21 mai 2016 / par Ex-Marroco-Cyclo
Le voyage tire à sa fin, je suis (déjà) en région bordelaise, pour une pause familiale de quelques jours, avant de ré-enquiller pour une ultime semaine de pédalage. Des pyrénnées, je n'ai vu que la pancarte indiquant le col (de Roncesvalles), la faute à une météo quelque peu nuageuse :)
Avant-hier encore, je roulais sur les traces du chemin de St Jacques, toujours à l'envers, en direction de Vezelay cette fois-ci. L'occasion de partager une dernière soirée dortoir-odeurs de pieds-ronflages avec des marcheurs, aux motivations multiples et toujours très personnelles. J'ai bifurqué officiellement à Bazas, devant la Cathédrale. 1600 kms au compteur depuis Sevilla :)
Cela fait un mois jour pour jour que j'ai démarré "el camino" du sud de l'Espagne, sans jamais avoir besoin (ni envie en fait) de ressortir la toile de tente. Chaque soir un nouveau refuge pour pélerins, chaque soir une ambiance, et de nouvelles têtes, jeunes ou moins jeunes, plus ou moins dégarnies, mais en très grande majorité souriantes !
Des individus venus de toutes parts (des 4 coins de l'Europe, du Japon, de la Corée du sud, du Canada, d'Amérique du sud et j'en passe), partis depuis la veille ou depuis plusieurs mois ! Paul, que j'ai croisé à Burgos, c'est un gars de Strasbourg qui est parti de chez lui, avec son chien, début février. Il a eu des galères, a dû se faire soigner, peine chaque jour à se faire accepter dans les refuges (le chien) et doit souvent dormir dehors depuis qu'il a renvoyé sa toile de tente, devenue trop lourde sur son dos fatigué. Rencontré devant le refuge municipal, désabusé de s'être fait une fois de plus refusé l'accès. Son chien a pourtant une tête d'ange, on lui donnerait le bon dieu sans confession, mais visiblement, en Espagne, cela ne suffit pas. J'espère qu'il a reçu un accueil favorable auprès des Bomberos...
Des couples de jeunes retraités, des jeunes fraîchement sortis de leur 3 ans d'armée (Israêliens), des octogénaires endurcis, des femmes seules, beaucoup...
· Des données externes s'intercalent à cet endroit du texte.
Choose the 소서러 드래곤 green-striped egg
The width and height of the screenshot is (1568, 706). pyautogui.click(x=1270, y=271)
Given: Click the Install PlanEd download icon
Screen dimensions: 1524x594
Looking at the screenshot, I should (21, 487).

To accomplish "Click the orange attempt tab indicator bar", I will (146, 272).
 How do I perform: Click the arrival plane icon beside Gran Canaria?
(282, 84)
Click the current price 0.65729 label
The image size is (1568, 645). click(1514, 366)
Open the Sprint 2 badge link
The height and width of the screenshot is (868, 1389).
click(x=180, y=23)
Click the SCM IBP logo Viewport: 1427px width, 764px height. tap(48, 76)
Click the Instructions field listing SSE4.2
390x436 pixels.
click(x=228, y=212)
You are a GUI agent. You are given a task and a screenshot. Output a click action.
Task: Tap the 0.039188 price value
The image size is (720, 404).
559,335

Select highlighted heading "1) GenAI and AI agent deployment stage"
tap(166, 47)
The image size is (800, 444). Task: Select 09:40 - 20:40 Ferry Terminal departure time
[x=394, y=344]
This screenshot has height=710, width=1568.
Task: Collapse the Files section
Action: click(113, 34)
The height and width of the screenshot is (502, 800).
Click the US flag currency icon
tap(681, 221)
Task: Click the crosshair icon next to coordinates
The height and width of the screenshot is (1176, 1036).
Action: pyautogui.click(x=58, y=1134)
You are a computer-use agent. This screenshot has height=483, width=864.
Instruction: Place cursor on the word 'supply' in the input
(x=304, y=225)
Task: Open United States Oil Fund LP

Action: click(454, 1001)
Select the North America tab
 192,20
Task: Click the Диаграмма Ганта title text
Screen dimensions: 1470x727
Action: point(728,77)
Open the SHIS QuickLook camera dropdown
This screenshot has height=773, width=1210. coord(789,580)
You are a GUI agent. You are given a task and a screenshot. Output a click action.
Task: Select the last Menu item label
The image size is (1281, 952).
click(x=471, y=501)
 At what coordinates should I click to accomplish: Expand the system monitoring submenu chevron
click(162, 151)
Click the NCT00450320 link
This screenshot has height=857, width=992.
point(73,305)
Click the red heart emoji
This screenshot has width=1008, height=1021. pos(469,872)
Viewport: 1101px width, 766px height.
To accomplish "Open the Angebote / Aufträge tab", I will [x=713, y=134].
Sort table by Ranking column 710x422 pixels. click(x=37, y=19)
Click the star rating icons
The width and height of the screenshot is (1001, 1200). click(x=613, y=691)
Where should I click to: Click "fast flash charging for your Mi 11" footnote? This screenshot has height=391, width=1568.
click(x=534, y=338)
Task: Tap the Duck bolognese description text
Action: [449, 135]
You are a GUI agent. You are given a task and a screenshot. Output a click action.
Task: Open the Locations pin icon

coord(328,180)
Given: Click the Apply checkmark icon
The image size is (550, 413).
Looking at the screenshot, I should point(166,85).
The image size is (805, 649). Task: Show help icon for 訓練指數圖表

Tous n'auront pas le plaisir d'arriver à St Jacques, c'est que le chemin est long (il faut en moyenne 30 jours jours depuis la frontière franco-espagnole). Les éclopés ne sont pas rares ; ampoules taille XXL, entorses, genous récalcitrants, tendons à bout, la liste des bobos est longue et l'on croise régulièrement des béquillards, des pansementés et des mines fatiguées aux arrêts de bus. Car ils n'ont pas perdu espoir de pouvoir reprendre "leur" marche ; il faut juste garder "le rythme" et rejoindre la prochaine étape coûte que coûte. Chaque année, c'est plus ou moins 200.000 pélerins qui débarquent sur la grand place de la "Catedral Metropolitana De Santiago De Compostela".
Je sais pas vous, mais moi ça m'impressionne...
On m'a demandé quelquefois comment je réussissais à suivre le chemin à l'envers. C'est vrai, les indications sont à sens unique. Et à vélo, pas question de se retourner pour vérifier que j'ai pris la bonne piste ! Alors comment faire ? En fait, c'est simple, je n'ai pas de mérite : chaque jour, ce sont près de 150 pélerins qui prennent la route et qui parcourent environ 25km quotidiennement. Moi, en moyenne, je fais 75-80 km par jour. Faites le calcul, je croise donc près de 500 marcheurs chaque jour ! Ce sont donc eux mes indicateurs ! Il suffit que je scrute un peu l'horizon pour m'assurer que je suis toujours sur le bon chemin :)
Et cerise sur le gateau, pendant ce mois de pérégrinations, j'ai fait une méga-cure de sourires (j'en vois qui ricanent). Le soir, aux étapes, lors des repas partagés bien sûr. Mais aussi et surtout sur le chemin. Bah oui, imaginez-vous croiser tous ces visages...
Je sais pas vous, mais moi, ça m'a fait un bien fou.